Instructions for the task: From the records below, return every line containing the word "picture".

Stored entries:
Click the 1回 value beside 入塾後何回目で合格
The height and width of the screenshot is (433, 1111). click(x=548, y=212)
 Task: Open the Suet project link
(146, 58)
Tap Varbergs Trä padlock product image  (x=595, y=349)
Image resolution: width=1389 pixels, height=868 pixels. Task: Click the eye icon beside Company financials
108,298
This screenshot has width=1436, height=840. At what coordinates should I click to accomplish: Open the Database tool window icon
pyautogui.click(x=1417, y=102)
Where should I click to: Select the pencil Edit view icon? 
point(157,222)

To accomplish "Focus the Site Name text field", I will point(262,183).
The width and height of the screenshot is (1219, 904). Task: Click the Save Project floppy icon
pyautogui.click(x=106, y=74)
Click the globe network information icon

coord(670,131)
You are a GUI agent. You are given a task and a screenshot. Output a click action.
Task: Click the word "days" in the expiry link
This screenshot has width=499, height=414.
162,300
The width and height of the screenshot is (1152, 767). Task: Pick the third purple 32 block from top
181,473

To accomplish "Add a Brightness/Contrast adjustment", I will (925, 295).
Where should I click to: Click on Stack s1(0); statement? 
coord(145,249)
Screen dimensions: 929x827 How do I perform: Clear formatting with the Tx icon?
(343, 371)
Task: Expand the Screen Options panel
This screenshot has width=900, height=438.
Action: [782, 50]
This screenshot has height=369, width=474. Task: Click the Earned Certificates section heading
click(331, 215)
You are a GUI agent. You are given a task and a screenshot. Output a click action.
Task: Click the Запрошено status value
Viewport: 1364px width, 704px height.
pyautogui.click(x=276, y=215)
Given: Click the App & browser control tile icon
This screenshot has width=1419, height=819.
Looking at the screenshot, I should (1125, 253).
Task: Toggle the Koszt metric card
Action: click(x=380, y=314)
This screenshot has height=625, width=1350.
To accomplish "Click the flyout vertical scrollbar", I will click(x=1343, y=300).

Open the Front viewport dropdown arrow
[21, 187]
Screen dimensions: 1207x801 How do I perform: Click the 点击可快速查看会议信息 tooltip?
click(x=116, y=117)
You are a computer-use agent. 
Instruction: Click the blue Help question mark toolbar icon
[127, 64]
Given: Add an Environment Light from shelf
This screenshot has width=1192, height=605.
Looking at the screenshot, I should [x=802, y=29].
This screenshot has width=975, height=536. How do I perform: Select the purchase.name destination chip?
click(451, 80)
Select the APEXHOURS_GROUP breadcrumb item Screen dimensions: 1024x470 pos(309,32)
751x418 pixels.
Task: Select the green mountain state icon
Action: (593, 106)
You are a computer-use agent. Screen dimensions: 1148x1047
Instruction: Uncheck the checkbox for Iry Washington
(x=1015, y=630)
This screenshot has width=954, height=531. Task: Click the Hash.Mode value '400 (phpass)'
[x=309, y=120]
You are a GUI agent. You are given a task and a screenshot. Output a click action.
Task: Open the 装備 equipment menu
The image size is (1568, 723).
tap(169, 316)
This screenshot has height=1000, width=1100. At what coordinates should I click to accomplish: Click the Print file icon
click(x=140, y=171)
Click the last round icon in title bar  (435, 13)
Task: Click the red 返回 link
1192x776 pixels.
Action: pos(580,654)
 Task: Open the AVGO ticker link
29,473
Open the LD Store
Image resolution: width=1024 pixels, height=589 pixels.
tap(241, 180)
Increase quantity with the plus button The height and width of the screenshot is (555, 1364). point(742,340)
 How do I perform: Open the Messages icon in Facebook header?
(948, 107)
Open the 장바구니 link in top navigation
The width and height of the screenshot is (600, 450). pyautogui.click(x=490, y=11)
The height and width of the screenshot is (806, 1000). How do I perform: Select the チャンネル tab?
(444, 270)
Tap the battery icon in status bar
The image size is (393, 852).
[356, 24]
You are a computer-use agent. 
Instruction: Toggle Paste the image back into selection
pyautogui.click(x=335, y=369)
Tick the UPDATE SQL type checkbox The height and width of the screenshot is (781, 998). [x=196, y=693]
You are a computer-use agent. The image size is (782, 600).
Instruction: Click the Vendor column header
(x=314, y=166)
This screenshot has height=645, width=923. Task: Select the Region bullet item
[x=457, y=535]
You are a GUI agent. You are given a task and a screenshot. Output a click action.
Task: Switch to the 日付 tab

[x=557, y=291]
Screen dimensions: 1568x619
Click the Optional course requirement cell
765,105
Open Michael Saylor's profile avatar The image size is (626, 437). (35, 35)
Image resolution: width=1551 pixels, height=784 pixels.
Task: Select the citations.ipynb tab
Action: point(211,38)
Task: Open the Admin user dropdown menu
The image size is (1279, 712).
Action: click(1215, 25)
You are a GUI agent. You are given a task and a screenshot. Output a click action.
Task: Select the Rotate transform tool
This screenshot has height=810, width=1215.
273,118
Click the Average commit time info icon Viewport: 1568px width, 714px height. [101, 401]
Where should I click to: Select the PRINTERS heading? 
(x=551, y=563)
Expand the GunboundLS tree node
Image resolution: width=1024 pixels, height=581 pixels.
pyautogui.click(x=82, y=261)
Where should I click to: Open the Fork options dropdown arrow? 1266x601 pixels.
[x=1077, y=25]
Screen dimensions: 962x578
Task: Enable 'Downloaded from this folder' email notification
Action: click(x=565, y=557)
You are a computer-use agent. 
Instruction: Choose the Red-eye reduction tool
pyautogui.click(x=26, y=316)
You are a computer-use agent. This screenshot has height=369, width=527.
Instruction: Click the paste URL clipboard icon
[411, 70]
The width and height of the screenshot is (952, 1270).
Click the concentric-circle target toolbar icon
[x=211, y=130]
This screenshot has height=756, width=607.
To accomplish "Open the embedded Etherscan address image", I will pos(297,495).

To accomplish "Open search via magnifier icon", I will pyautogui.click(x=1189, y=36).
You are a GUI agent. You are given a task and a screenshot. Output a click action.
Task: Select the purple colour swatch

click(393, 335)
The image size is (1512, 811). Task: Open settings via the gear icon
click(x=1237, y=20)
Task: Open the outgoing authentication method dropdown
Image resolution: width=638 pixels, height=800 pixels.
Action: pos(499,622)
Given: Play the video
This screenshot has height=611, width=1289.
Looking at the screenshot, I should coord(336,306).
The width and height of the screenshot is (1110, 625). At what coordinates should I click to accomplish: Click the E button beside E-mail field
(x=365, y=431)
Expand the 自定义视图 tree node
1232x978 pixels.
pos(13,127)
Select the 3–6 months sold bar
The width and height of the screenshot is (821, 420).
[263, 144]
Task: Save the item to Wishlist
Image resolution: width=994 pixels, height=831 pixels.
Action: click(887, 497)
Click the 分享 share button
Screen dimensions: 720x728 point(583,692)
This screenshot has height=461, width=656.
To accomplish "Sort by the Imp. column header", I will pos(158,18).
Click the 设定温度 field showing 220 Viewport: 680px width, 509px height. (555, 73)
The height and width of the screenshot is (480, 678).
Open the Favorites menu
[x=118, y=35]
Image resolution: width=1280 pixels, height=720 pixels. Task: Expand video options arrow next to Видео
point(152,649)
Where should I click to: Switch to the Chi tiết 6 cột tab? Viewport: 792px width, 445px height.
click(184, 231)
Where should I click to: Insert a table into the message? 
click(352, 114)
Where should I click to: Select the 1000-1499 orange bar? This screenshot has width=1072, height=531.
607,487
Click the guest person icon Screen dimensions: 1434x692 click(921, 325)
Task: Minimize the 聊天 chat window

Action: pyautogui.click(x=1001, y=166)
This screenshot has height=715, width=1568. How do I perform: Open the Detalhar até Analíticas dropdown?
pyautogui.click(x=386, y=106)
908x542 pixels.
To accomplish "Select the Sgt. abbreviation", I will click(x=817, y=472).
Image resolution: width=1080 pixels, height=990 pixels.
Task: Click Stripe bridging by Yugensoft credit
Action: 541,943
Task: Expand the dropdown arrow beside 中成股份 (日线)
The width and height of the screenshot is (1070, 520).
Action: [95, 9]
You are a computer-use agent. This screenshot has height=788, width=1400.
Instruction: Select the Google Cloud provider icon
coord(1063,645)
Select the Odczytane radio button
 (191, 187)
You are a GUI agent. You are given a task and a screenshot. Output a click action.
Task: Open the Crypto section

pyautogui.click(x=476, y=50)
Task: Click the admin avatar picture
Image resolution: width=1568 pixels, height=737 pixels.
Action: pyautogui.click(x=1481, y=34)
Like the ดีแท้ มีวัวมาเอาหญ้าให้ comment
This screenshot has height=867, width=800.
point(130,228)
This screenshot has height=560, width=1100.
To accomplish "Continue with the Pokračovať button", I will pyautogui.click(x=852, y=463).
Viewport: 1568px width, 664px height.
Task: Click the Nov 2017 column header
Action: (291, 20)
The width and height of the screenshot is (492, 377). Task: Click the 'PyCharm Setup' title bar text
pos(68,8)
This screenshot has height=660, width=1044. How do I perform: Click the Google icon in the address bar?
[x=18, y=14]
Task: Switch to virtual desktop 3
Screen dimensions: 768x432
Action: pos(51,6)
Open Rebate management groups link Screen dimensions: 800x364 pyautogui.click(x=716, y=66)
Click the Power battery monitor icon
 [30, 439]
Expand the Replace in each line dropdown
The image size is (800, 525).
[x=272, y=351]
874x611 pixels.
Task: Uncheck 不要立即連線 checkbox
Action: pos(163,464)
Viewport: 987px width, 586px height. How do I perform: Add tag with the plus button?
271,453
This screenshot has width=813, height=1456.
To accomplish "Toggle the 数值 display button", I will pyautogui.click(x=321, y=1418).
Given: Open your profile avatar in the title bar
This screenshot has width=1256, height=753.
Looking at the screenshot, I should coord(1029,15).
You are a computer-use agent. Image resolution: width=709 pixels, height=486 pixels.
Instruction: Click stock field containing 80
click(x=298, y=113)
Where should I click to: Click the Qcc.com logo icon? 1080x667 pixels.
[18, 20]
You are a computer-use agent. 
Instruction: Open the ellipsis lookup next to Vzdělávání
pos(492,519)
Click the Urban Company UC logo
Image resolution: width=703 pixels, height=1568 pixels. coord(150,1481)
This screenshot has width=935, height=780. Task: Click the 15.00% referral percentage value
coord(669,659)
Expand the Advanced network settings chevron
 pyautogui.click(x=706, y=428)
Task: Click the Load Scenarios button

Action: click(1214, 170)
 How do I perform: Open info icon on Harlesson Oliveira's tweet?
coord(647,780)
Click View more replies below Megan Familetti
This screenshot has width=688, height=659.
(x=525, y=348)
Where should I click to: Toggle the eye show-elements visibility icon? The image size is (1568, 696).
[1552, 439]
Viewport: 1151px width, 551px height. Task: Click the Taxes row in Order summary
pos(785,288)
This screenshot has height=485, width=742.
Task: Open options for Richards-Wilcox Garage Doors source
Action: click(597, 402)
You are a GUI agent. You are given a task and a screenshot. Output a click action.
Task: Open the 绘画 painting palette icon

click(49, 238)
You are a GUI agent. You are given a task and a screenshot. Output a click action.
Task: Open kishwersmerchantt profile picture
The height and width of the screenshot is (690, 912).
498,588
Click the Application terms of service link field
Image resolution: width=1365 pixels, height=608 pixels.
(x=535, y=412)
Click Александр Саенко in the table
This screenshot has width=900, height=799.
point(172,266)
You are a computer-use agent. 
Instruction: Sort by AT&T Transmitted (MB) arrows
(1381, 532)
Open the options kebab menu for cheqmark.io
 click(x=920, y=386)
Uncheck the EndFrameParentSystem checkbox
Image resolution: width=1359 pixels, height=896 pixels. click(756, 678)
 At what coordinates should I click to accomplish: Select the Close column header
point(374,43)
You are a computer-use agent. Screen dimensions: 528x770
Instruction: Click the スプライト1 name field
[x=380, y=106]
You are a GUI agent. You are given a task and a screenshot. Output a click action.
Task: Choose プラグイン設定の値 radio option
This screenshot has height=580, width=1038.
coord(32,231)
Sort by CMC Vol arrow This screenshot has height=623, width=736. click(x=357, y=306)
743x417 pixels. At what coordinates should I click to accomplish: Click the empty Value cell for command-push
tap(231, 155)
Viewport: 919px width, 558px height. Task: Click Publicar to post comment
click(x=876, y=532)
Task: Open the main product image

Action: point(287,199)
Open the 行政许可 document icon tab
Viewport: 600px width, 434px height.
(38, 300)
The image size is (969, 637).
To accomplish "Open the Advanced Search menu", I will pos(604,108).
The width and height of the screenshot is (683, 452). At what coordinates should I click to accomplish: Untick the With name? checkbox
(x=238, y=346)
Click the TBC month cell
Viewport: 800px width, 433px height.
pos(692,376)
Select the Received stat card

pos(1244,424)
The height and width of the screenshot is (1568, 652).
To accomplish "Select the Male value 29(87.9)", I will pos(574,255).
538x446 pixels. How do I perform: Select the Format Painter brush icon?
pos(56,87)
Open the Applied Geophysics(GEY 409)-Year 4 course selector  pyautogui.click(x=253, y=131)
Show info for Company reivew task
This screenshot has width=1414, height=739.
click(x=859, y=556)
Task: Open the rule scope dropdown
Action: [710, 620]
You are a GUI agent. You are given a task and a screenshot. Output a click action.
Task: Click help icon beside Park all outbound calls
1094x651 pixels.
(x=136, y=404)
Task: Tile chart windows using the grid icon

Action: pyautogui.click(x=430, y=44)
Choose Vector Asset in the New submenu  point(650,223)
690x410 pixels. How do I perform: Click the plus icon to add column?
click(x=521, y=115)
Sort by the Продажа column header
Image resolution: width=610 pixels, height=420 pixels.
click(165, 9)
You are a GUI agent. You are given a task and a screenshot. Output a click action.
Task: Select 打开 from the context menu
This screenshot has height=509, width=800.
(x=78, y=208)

Answer box:
Task: Click the admin avatar picture
Task: Open kishwersmerchantt profile picture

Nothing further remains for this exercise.